I've see this before and in my case it was because Date() returns the date at UTC and NOT the local date. So, depending on the time of day that the Date() function is called and where the device is located, you might get a date result that is NOT the local date of the device! It took me a while to figure this one out. To avoid problems with this, you would need to pass the local date to WeatherKit if you want to startDate to be the current date at the device's location. Luckily, there is a nice extension on StackOverflow that gives you a Date().localDate() function that fixes this issue. https://stackoverflow.com/questions/28404154/swift-get-local-date-and-time
Is this currently working? When I try this code with a date range shorter than 10 days I get back the historical high and low temperatures for the first and last date only; not for all the dates in the date range. Sample code is the same as the one given by @JohnOfSF above. Here's a sample output:
Aborting silent interpolation: additional missing products that need to be fetched from the server anyway; location=CLLocationCoordinate2D(latitude: 37.77, longitude: -122.41), missing products=[WeatherDaemon.WeatherProduct.forecastDaily]

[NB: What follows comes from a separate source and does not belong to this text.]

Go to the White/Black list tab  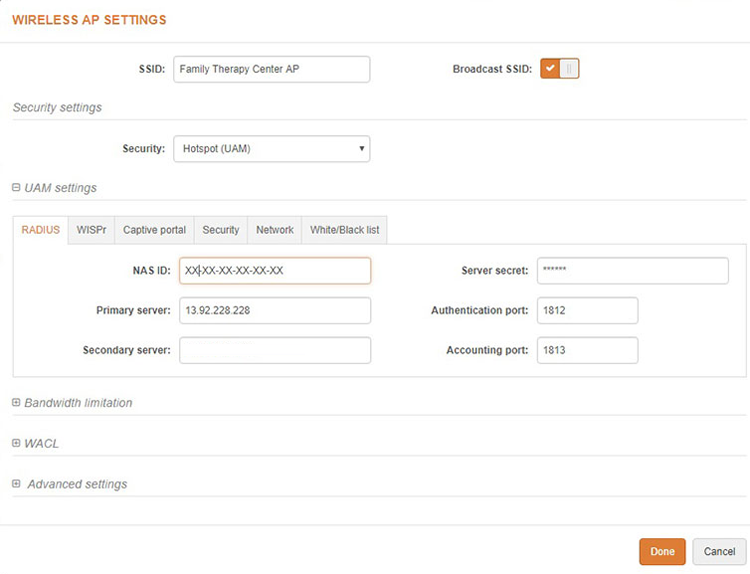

days count=4, date range=2023-10-18 07:00:00 +0000 to 2023-10-21 07:00:00 +0000, first condition=Mostly Clear, first high=28.52 °C, first low=14.12 °C, last condition=Partly Cloudy, last high=19.17 °C, last low=13.05 °C
Note the missing data for the days in between 10/18/2023 and 10/21/2023. Is this how this is supposed to work? If so, what is the point of providing a data range? Is there a different call/function I should be using to get all the data for the entire date range?

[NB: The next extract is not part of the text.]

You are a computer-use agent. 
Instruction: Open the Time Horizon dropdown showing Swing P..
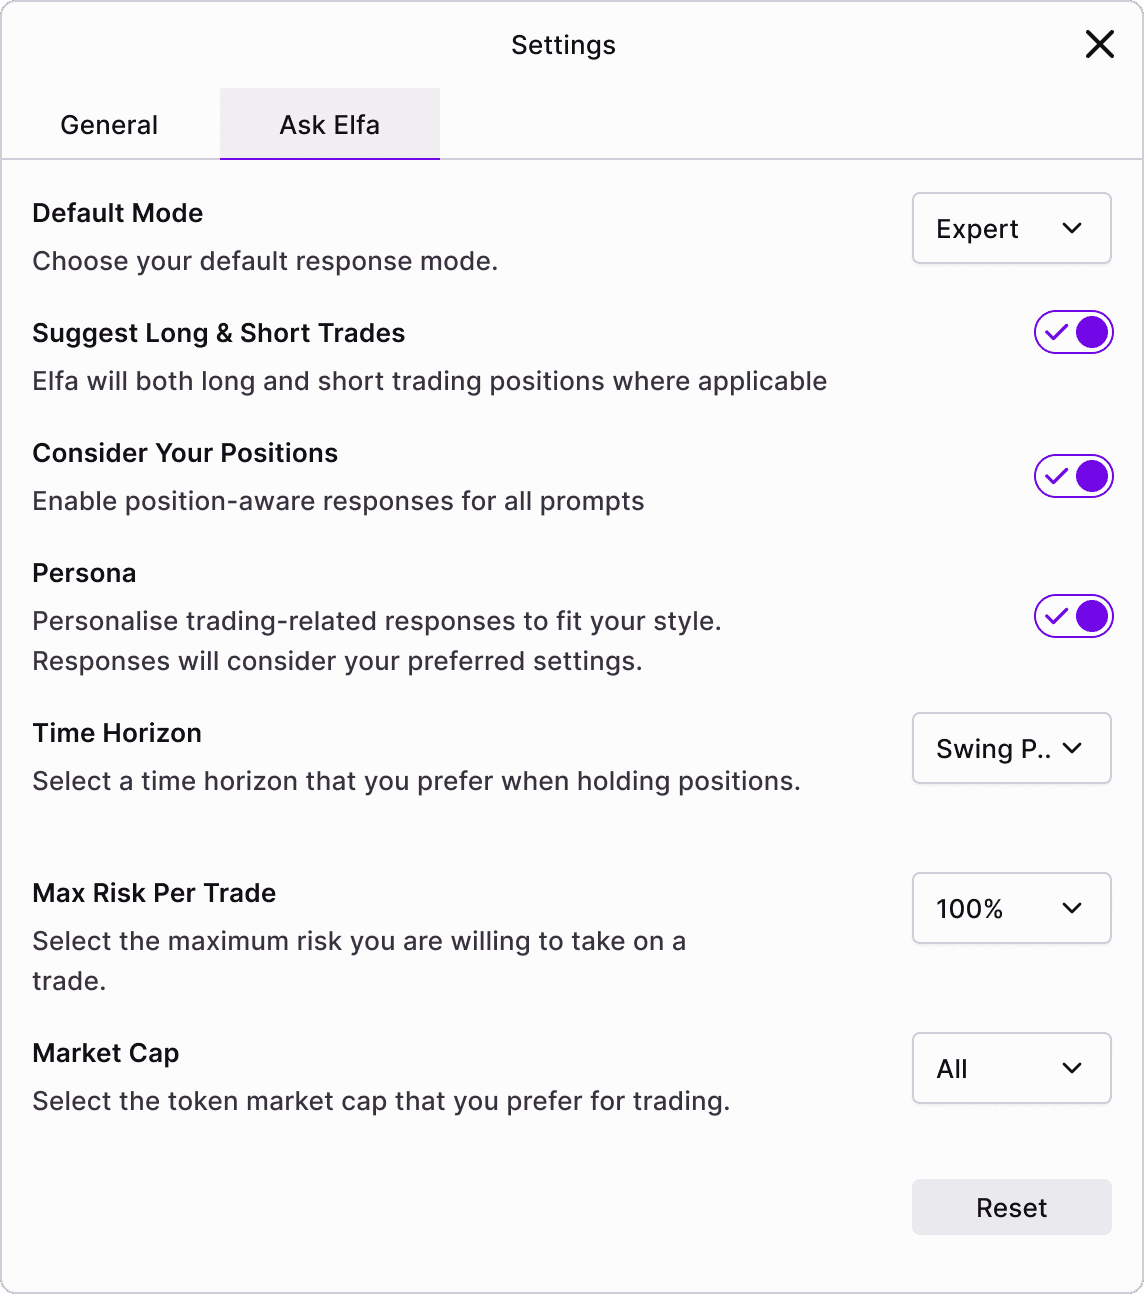tap(1011, 748)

I have a similar issue but I have gotten a step further. I am using a call similar to the one posted by @Jklr above. I am using this:
let weather = try await weatherService.weather(for: location, including: .daily(startDate: startDate, endDate: endDate))
When I try a date range greater than 10 days, I get an error. This, I suppose, makes sense since the docs say we are limited to pulling 10 days at a time. So I tried the call with a startDate of 5 days ago and an endDate of 1 day ago. This got me a bit further. I actually got some data! The returned the data is below:
days count=4, date range=2023-10-18 07:00:00 +0000 to 2023-10-21 07:00:00 +0000, first condition=Mostly Clear, first high=28.52 °C, first low=14.12 °C, last condition=Partly Cloudy, last high=19.17 °C, last low=13.05 °C
Question is - why does it not return data for each day in the requested date range? It only returns data for the startDate and the endDate - not the days in between. Is this how this is supposed to work? Shouldn't it return a list of dates with high and low temps for each day; not just the first and last conditions?
Also - why is there a 10 day limit for historical data? I can understand a 10 day limit for future forecasts but why limit historical???